An out-of-bounds read vulnerability exists in the build_stl_str_hl() function of Vim, specifically when processing a malformed 'statusline' option containing a % character followed immediately by 0 (e.g., %!%0). The improper bounds check in the patch 9.0.1143 [4] shows that when the character after % is NUL (string terminator), the loop continues without breaking, leading to an illegal memory access. All versions of Vim prior to 9.0.1143 are affected.

Exploitation

To exploit this vulnerability, an attacker must be able to set or influence the 'statusline' option to a crafted string such as %!%0. This could occur if a user opens a file that sets the statusline via a modeline or if a malicious script configures the option.
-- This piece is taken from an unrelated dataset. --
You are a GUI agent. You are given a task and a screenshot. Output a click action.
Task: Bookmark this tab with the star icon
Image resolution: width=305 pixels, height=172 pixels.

When the statusline is redrawn (e.g., via :redraw), the out-of-bounds read is triggered. No authentication is required beyond the ability to execute Vim commands or open a specially crafted file.

Impact

Successful exploitation results in an out-of-bounds read, which can cause a crash (assertion failure or segmentation fault) and may potentially leak sensitive memory contents. Apple's advisory [1] confirms that on macOS Ventura 13.3, the issue was addressed with improved bounds checks and rated that an app may be able to cause unexpected system termination or write kernel memory, indicating potential for more severe outcomes in certain configurations.

Mitigation

The vulnerability is fixed in Vim version 9.0.1143 [4]. Users should upgrade to this version or later. For macOS users, the fix is included in macOS Ventura 13.3 (released March 27, 2023) [1]. Fedora package announcements [2][3] indicate that updates were made available for Fedora distributions. No workaround other than updating is known.